#### [Exercise prompt]
Which lines run from the one containing "Ferramentas (513, 72)" to the end of the listing? Copy them out exactly, leaving out the rest.

#### [Data to process]

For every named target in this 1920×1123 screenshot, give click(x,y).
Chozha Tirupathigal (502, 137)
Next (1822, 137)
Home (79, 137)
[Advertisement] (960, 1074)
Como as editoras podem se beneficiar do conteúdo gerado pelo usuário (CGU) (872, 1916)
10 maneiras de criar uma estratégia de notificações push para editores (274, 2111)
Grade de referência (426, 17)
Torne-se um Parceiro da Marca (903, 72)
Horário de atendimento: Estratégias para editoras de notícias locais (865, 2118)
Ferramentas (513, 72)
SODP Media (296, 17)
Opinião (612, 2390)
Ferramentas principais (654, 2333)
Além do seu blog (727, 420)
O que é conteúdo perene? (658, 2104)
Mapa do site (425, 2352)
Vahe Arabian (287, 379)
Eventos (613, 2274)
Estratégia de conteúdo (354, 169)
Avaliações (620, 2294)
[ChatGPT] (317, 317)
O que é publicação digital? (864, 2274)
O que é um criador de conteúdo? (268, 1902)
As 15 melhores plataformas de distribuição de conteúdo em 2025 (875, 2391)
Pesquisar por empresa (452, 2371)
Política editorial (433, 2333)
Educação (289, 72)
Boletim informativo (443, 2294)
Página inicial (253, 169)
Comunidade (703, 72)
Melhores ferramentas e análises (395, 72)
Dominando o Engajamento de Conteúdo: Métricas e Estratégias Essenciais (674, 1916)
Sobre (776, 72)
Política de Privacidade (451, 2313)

#### [Solution for this exercise]
Ferramentas (513, 72)
SODP Media (296, 17)
Opinião (612, 2390)
Ferramentas principais (654, 2333)
Além do seu blog (727, 420)
O que é conteúdo perene? (658, 2104)
Mapa do site (425, 2352)
Vahe Arabian (287, 379)
Eventos (613, 2274)
Estratégia de conteúdo (354, 169)
Avaliações (620, 2294)
[ChatGPT] (317, 317)
O que é publicação digital? (864, 2274)
O que é um criador de conteúdo? (268, 1902)
As 15 melhores plataformas de distribuição de conteúdo em 2025 (875, 2391)
Pesquisar por empresa (452, 2371)
Política editorial (433, 2333)
Educação (289, 72)
Boletim informativo (443, 2294)
Página inicial (253, 169)
Comunidade (703, 72)
Melhores ferramentas e análises (395, 72)
Dominando o Engajamento de Conteúdo: Métricas e Estratégias Essenciais (674, 1916)
Sobre (776, 72)
Política de Privacidade (451, 2313)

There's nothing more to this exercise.